The Substitute  (1995)

Vikaren  (2008)

The Substitute (Vikaren)

Before you go into fits of apoplexy thinking that this is a review of the Tom Berenger film from 1996, rest assured that this The Substitute is a Danish film by director Ole Bornedal that just happens to have the same name (it’s Vikaren in Denmark). Fantastic Fest does choose their films with a bit more taste, although they are both about hard-assed subtitute teachers. One of them just happens to be an alien, and sadly we don’t mean Tom Berenger. Although that might have improved that movie.

In this Danish film, Paprika Steen plays a chicken farmer’s wife who gets inhabited by a spark of light from a planet far away. Her alien races lives without love, and she’s been sent as an envoy to try and find out what it is so that her race will stop destroying one another. Sounds noble enough, it’s just too bad she’d rather kill people and eat chickens whole than stay on course.

In the opening scenes of the movie, a narrator describes the problems with the alien planet while the pulsing dot of light that is our protagonist travels through a wormhole and onto Earth, where it takes over Paprika’s body. The scene then switches to an interview with an author of a book wondering if man can live without love. When he’s asked “Do you love anyone?” the camera pushes in on the screen, and we’re flashing back to young schoolboy Carl and his mother in the car, arguing about the length of his hair. One car crash later, and Carl and his father are struggling through life without her.

As moody Carl deals with things in school during sessions with counselor Claus (who looks a lot like Moby), his pal Albert continually tries to stick up for him against the onslaught of the two school bullies who owe much to Crabbe and Goyle from the Harry Potter movies. An awkward new girl, Rikke, is introduced to the students, moments before they get a substitute teacher… the aforementioned alien-inhabited farmwife. Inexplicably, she’s now become a subtitute teacher in what is the biggest logic leap the director wants you to make.

The kids are instantly suspicious of her vast knowledge and creepy mannerisms, and they begin trying unravel the mystery of who she is. Of course as always happens in these films, they find out and the parents don’t believe them. Despite a full-fledged confession from the kids at a meeting of the parents, they decide to send the kids on a school trip to Paris with the substitute and Carl’s father. There’s a one-night stopover at the chicken farm from the beginning of the film, and that’s where everything really unravels.

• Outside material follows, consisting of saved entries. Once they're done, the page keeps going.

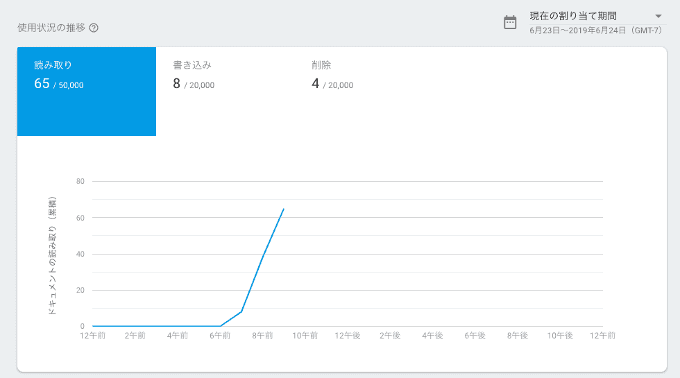
Task: Click the 6午後 x-axis time label
Action: click(475, 336)
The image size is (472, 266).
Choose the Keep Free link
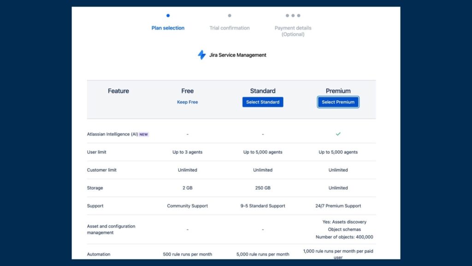coord(187,102)
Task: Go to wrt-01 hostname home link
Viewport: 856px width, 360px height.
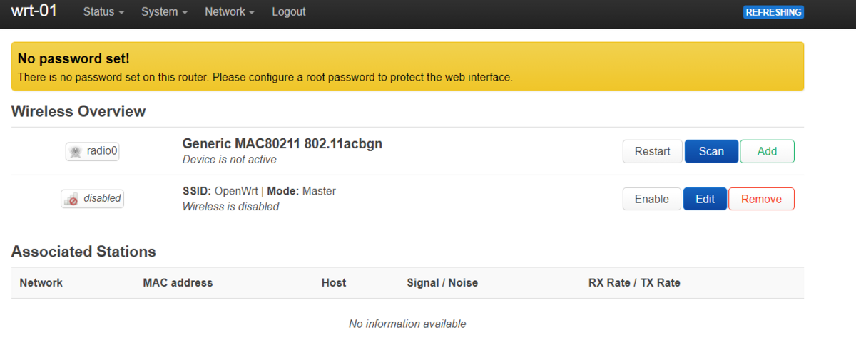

The film is well-photographed and has spectacular performances from all of the child actors, but it’s Paprika’s eerily sublime substitute who really sells this movie. Her alien mannerisms and plastered-on smile are chilling, despite the fact that there’s not a lot of violence in this movie, unless you count death to chickens. Ulrich Thomsen played her husband in Kristian Levring’s Fear Me Not at this year’s Toronto International Film Festival, and he does a good job as Carl’s disconnected father. The actor who plays Carl, Jonas Wandscheider, is bound to grace the covers of the Danish edition of Tiger Beat… if such a thing exists.

While there will probably be inevitable comparisons to The Faculty, which does have a few decent moments, this movie is more comedic, and is a bit more chilling. The scene where Ulla (Paprika) reveals herself to Carl at dinner is worth the ticket alone. The Substitute (Vikaren) comes out on DVD on October 14th.